Extremely cold atoms show a unique ability to self-integrate their quantum states, allowing for imaging with remarkable clarity. This capability aids researchers in exploring the behaviors of quantum particles within unusual materials like superconductors and superfluids.

Mapping the quantum states of atoms, particularly the shape of their wavefunction, poses significant challenges—especially when atoms are densely packed in solids and interact closely. To delve into the quantum behaviors of such materials, scientists convert quantum properties into extremely cold atoms, which they can manipulate with lasers and electromagnetic fields, arranging them into closely packed patterns that mimic atomic structures in solid materials.

Sandra Brantetter from the University of Heidelberg, along with her team, has developed methods to expand the wave functions of hyperpolar atoms by a factor of 50, enhancing their detectability.

Starting with around 30 lithium atoms cooled to just a few millionths above absolute zero, researchers trapped these atoms in a flat configuration using lasers, allowing for precise control of their quantum states. The team then manipulated the properties of the light used, effectively enlarging the atoms’ wave functions while carefully managing the trapping conditions to maintain stability, akin to fine-tuning a microscope’s lens, according to Brandstetter.

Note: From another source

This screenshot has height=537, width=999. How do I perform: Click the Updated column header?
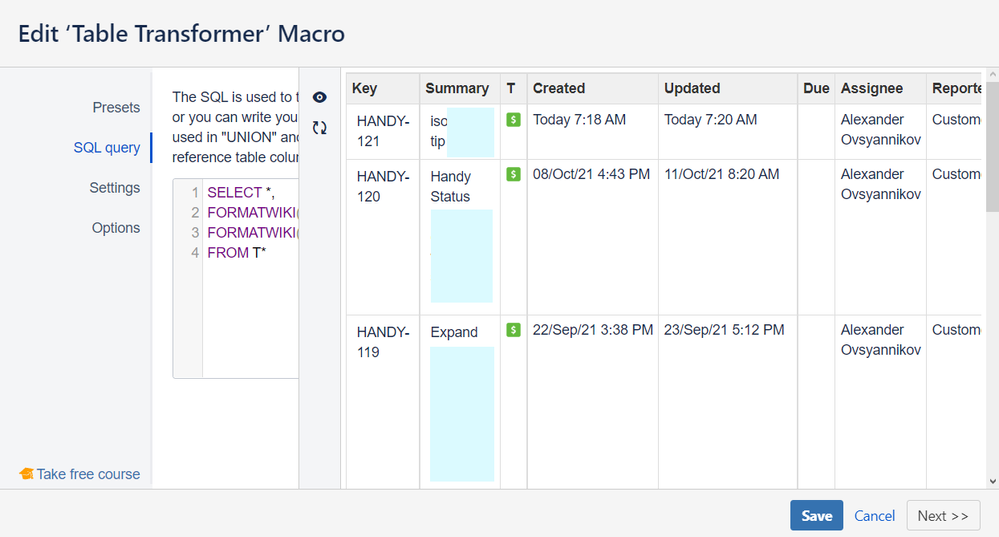click(692, 88)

Following these adjustments, the researchers employed a reliable atomic detection technique to visualize wave functions in detail that were previously unattainable. “When imaging a system without prior magnification, the result is merely a singular blob, obscuring any structural insights,” Brandstetter explains.

Utilizing this innovative technique, the team examined various atomic configurations. For instance, they successfully imaged a pair of atoms interacting and forming molecules; the magnification permitted them to distinguish between each individual atom. The most complex setup involved 12 interacting atoms, each exhibiting different quantum spins that dictate the material’s magnetic properties.

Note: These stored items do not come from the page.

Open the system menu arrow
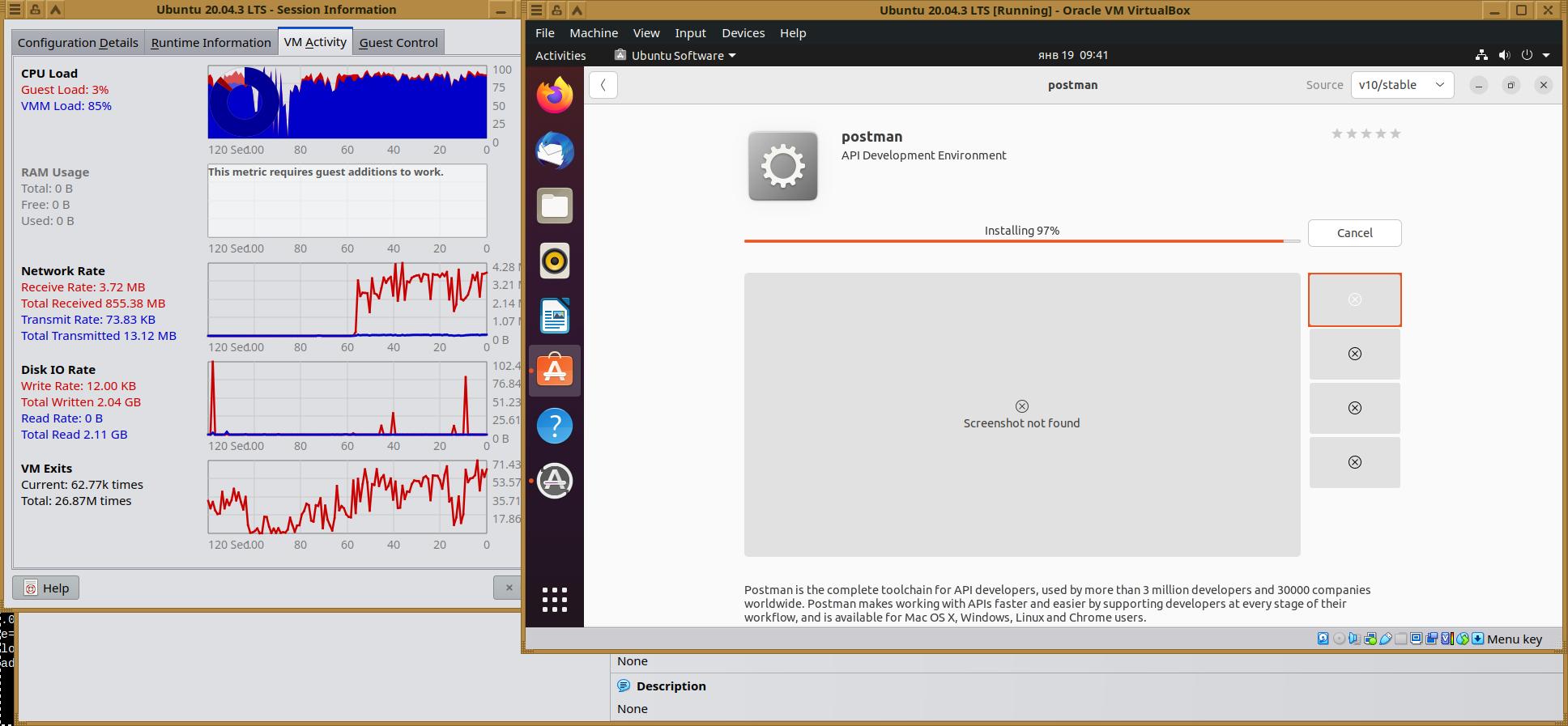 pyautogui.click(x=1546, y=55)
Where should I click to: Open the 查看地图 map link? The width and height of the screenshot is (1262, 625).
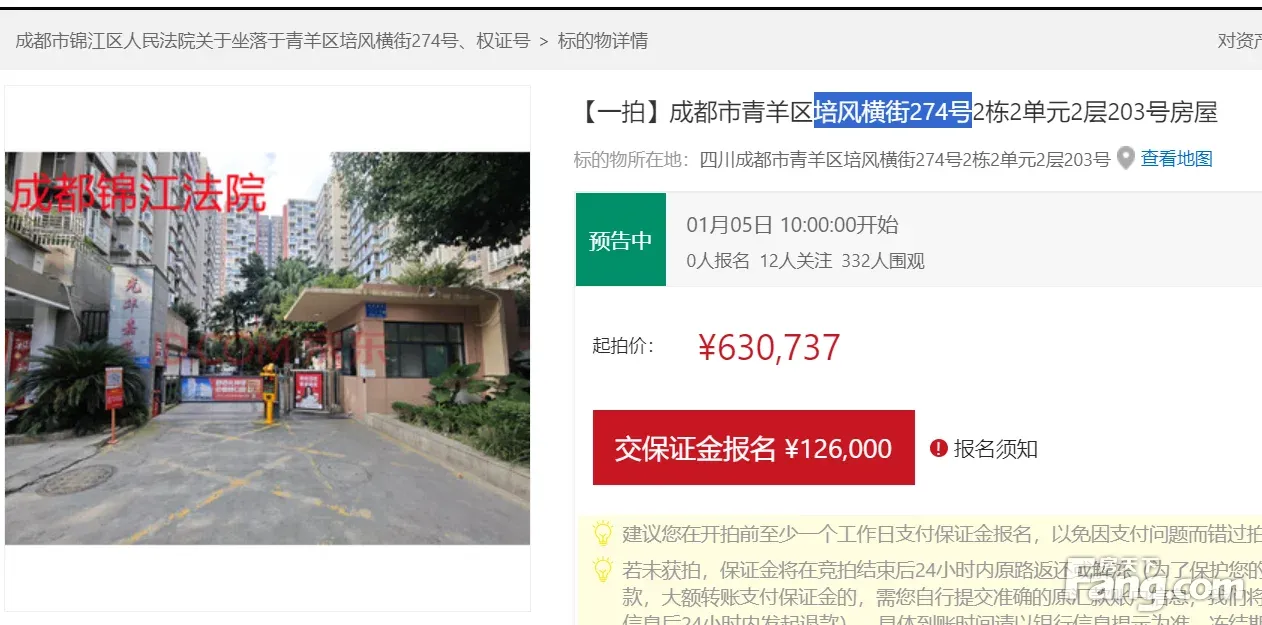click(1177, 158)
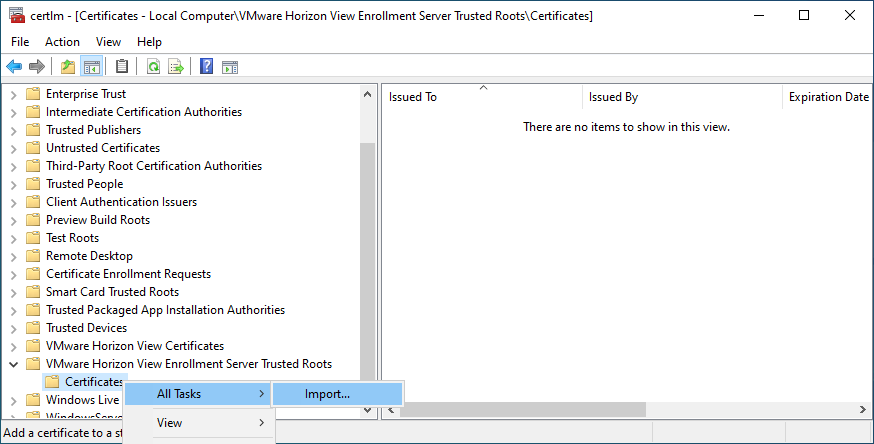The image size is (874, 444).
Task: Toggle the Show/Hide Action Pane icon
Action: tap(229, 67)
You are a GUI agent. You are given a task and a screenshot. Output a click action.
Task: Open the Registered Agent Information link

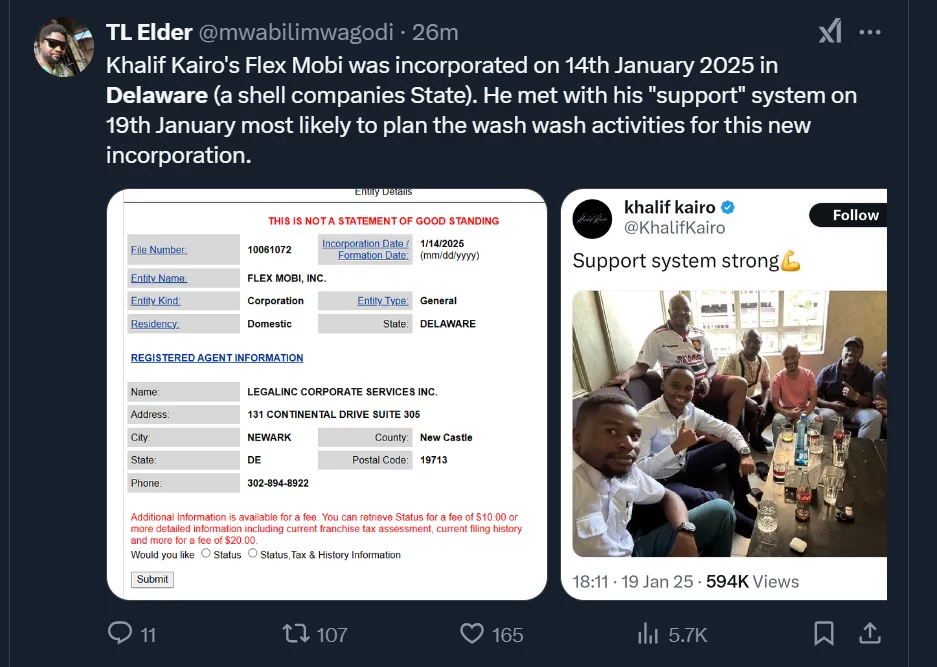pyautogui.click(x=217, y=358)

Jonathan Mortlock notes that although similar magnification methods have been explored at Durham University, this experiment is the first to utilize such an approach for identifying the quantum characteristics of individual atoms in an array—details once deemed inaccessible.

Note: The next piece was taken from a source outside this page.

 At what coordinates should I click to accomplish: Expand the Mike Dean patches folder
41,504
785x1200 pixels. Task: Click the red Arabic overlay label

The team aims to apply this method to study the phenomena when two quantum particles known as fermions coalesce into liquids that exhibit zero viscosity or conduct electricity with complete efficiency. Understanding these states could pave the way for the development of superior electronic devices. However, researchers must first achieve a deeper comprehension of how fermions assemble and the implications of pairing within the quantum state. Brandstetter states that new techniques now allow for the creation of ultra-cold fermionic atoms and the imaging of their enlarged wave functions.